Gegen Ende bringt es Matthew Herbert noch einmal auf den Punkt: Er hofft, dass er andere dazu animieren kann genauer zuzuhören. Zu dem Zeitpunkt hat er aber schon zahlreiche Male vorgeführt, was er damit meint. Der Dokumentarfilm A Symphony of Noise, welcher den britischen Musikproduzenten über mehrere Jahre begleitet, zeigt ihn bei den Aufnahmen von Geräuschen, die er irgendwie in sein Werk integrieren möchte. Die Auswahl ist groß und mindestens kurios. Die wenigsten Menschen dürften auf die Idee kommen, jemand anderen über Eier laufen zu lassen und das mit dem Mikrofon aufzunehmen. Auch das Fällen eines Baumes gehört nicht unbedingt zu den akustischen Bestandteilen, die einem auf Anhieb einfallen, wenn es darum geht, Musik zu machen. Von dem Schwein ganz zu schweigen, das gewöhnlich auf einer Farm zu Hause ist, nicht auf einem Album.

Aber gewöhnlich ist bei Herbert nur selten etwas. Das ist teilweise natürlich schon auch mit dem Wunsch nach einer gewissen Provokation verbunden. Er sei gern ein Unruhestifter, wie er zu Beginn von A Symphony of Noise mit einem Lächeln erklärt. Seiner Arbeitsweise liegt aber mehr zugrunde als nur das Bedürfnis, sich von anderen zu entscheiden. Wichtiger noch ist die Neugierde, die ihn antreibt. Eine Neugierde darauf, wie etwas klingen könnte – etwa das Frittieren einer Trompete. Neugierde aber auch, wie sich solche Geräusche verwenden und mit anderen teilen lassen.
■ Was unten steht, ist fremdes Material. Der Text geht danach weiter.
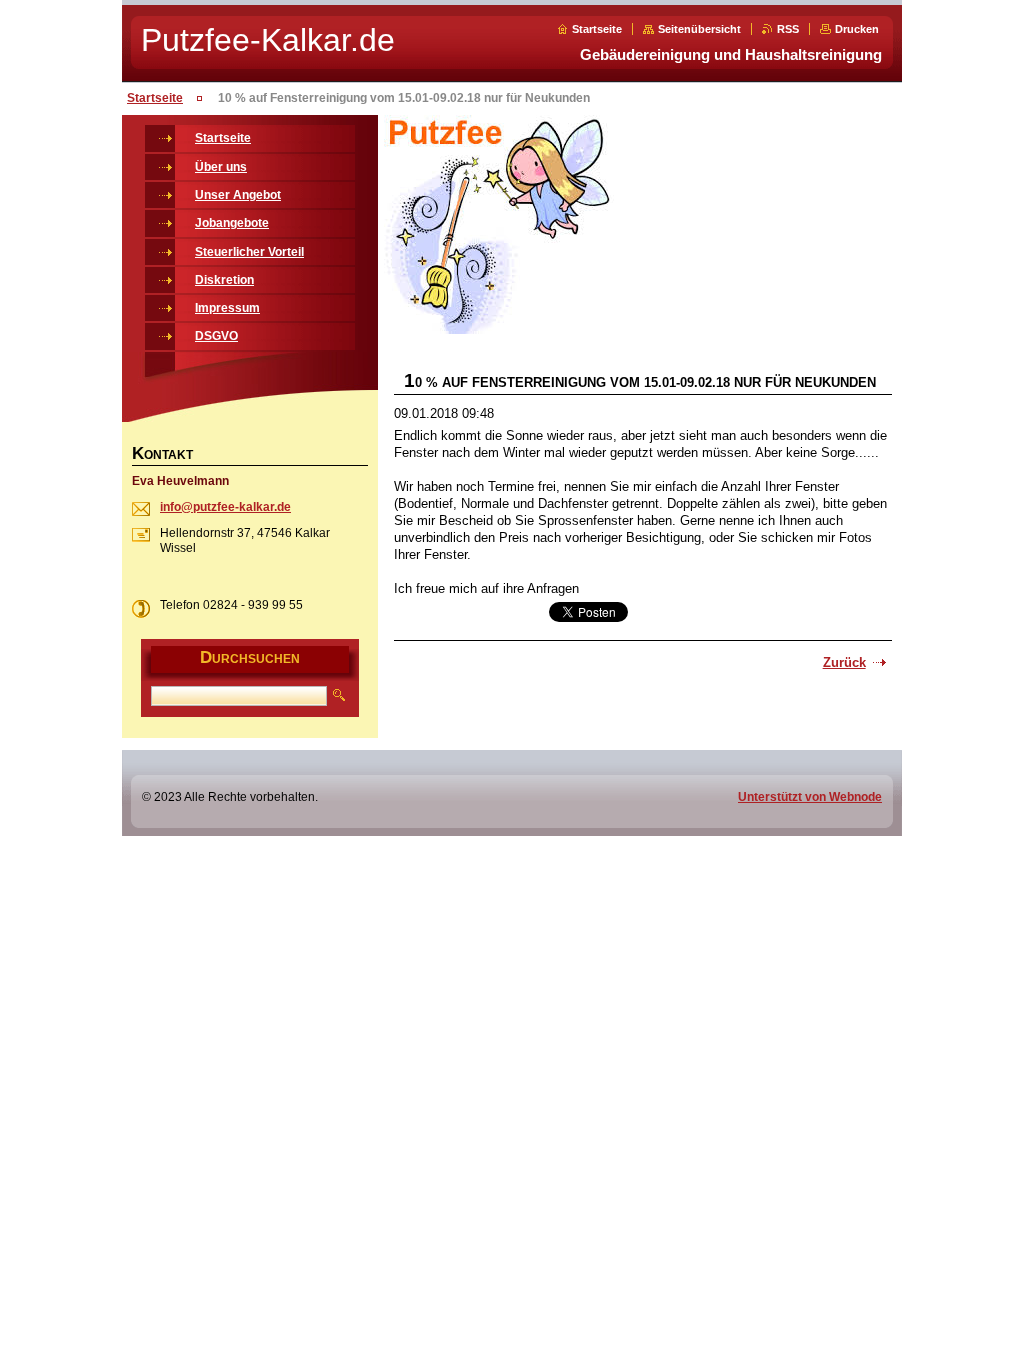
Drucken (857, 29)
Seine Auftritte sind immer auch Events, bei denen Grenzen überschritten werden, das Publikum selbst zu einem Instrument werden kann.

Einblicke in eine Gedankenwelt

Der Dokumentarfilm, der unter anderem beim DOK.fest München 2021 zu sehen war, kombiniert solche experimentellen Aufnahmeszenen mit vielen Interviews. Herbert selbst gibt dabei den Zuschauern und Zuschauerinnen einen Einblick in seine Arbeit, vor allem aber in seine Denkweise. Wo andere biografische Dokumentationen gerne mal in ehrfürchtigen Lobpreisungen enden, da ist der Künstler an einem Austausch interessiert. Gerade bei den ungewöhnlichen Klangwelten, die er erschafft, wäre zu erwarten gewesen, dass er sich geheimnisvoll geben könnte und das Gesamtkunstwerk für sich sprechen lässt. Stattdessen ist er in A Symphony of Noise sehr auskunftsfreudig, zerteilt seine Arbeit in kleine Stücke, ohne dabei die Faszination zu mindern, die diese auslösen.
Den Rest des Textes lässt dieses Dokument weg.